Imponer por decreto la mascarilla en el exterior, haya o haya gente a tu alrededor, es la última ocurrencia del Gobierno para combatir la enésima mutación del llamado Covid 19, del que aún no sabemos de dónde salió, ni cómo llegó a los humanos. No se comportamiento como ningún otro coronavirus y recorre el alfabeto griego para que le vayan poniendo apellidos.
Los miles de mutantes invisibles que cruzan el globo de norte a sur y de este a oeste acorralan a los gobiernos, que no aciertan a combatirlos con eficacia y se limitan a colocar barreras en nuestras narices, en nuestros hogares, con más error es que aciertos y con razonamientos que no se basan en argumentos creibles y se dirigen a la parte de nuestros cerebros que alberga el almacen de los miedos ancestrales a lo desconocido.
Voy a poner en marcha un pequeño intento basado en las matemáticas para ver la capacidad de combate que tiene este enemigo que lleva dos años atacando sin parar. No los vemos pero cien millones de coronavirus son los responsables de que cada uno de nosotros se infecte de Covid 19 con cualquiera de sus mutaciones. Es constante. Se renueva. Actúa como un gigantesco hormiguero en el que lo que cuenta para mantenerse vivo es el número.
Esa armada casi invencible y que se embosca con gran facilidad recluta a sus componentes uno a uno, seleccionando a los que considera más fuertes y capaces para infringir más daño a las víctimas.
Cada uno de esos soldados mide una media de cien nonómetros o lo que es lo mismo, el resultado de dividir un metro mil millones de veces y multiplicarlo por cien. Los más pequeños miden la mitad y los más grandes el triple que los pequeños.Sería como colocar a una persona que mida 70 centímetros al lado de otra que llegue a los dos metros diez.
Para que sean muy efectivos en sus ataques al organismo humano esos invisibles asesinos se agrupan por milímetros, lo que vendrían a ser las compañías de una unidad militar dentro de una división y un cuerpo de ejército.
Para intentar verlo gráficamente: dividimos un metro cuadrado en mil porciones y colocamos en cada una de ellas una media de cien mil unidades listas para el combate. Si lo intentáramos hacer en una superficie terrestre tendríamos que colocar en el césped de un campo de fútbol a quinientos mil millones de personas, entre las más bajitas y las más altas.
Tendrían que formar una torre, bien apretadas en cada piso, que llegaría a la Luna y un poco más allá.
Tendremos que en ese metro habrá en total mil veces cien mil, o lo que es lo mismo cien millones de coronavirus listos para extenderse por el entorno en el que habitan y crecen con extraordinaria rapidez.

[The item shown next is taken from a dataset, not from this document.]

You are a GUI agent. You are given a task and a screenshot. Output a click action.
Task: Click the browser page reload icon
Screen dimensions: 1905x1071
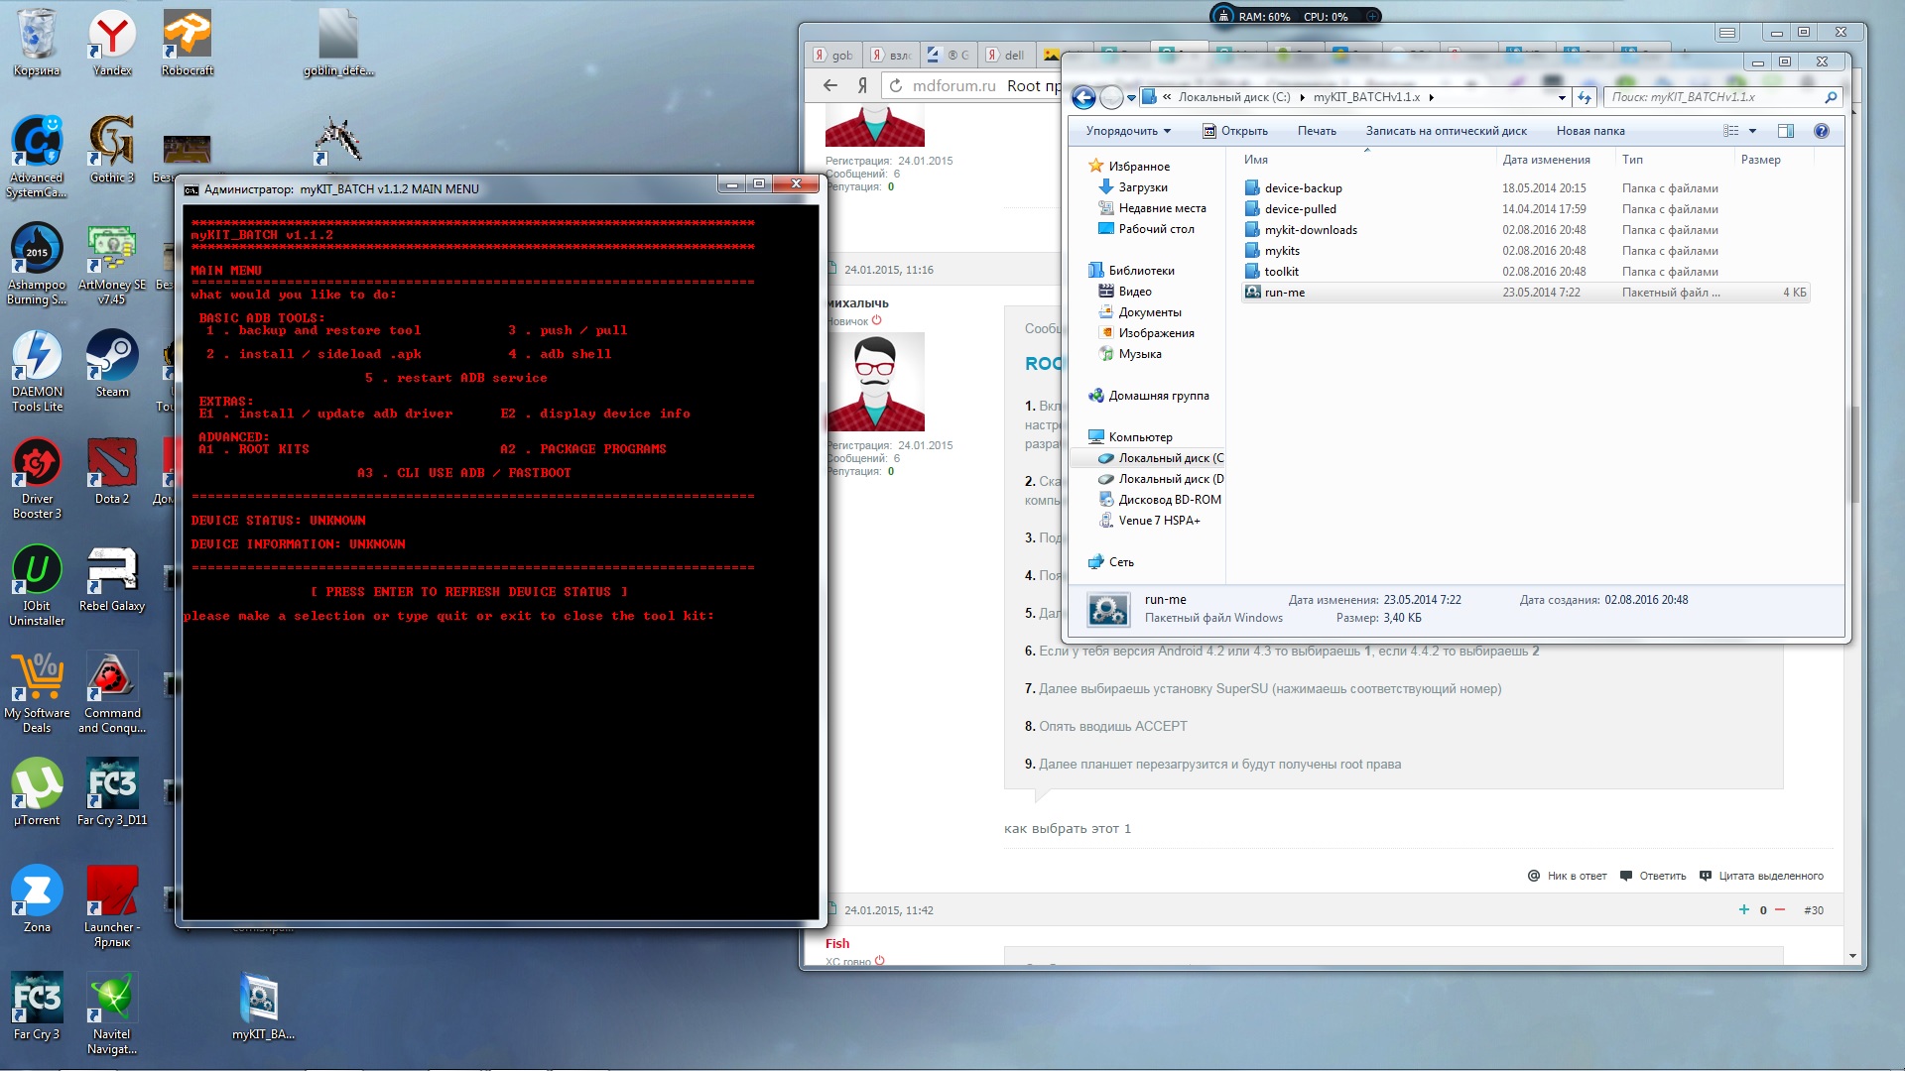click(x=895, y=85)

Vistas las dimensiones del enemigo la única forma posible de combatirlo es debilitarlo para que se le “ doblen” las piernas, aislarlo lo más posible en grupos más pequeños y, si con eso no basta, colocar enfrente de su ataque una batería de potente artillería que destruya sus defensas lo antes posible. Las llamamos vacunas.
Bill Gates, uno de los profecias de la nueva era en la que vivimos, acaba de lanzar una de sus profecias: en 2022 se acabará el virus-Covid-delta-omicrón… Tal vez se deba, pienso yo, a que dentro de unos muy pocos meses se lanzará al mercado por parte de los laboratorios Pfizer la píldora que hará innecesaria la vacuna, esa que iba a servir para siempre, luego para un año, luego para seis meses y que de seguir así tendremos que ponernos cada cuatro.
Dejando los muertos físicos y los “muerto” sociales a un lado, un negocio que ha multiplicado por tres los beneficios anuales de los fabricantes. Menos mal que la gripe, esa que causaba en España de forma regular tal y como Indian las estadísticas oficiales del INE entre 20.000 y 30.000 muertos al año, ha desaparecido. Lo más seguro es que volverá a aparecer en cuanto se desvanezca la amenaza de su primo hermano.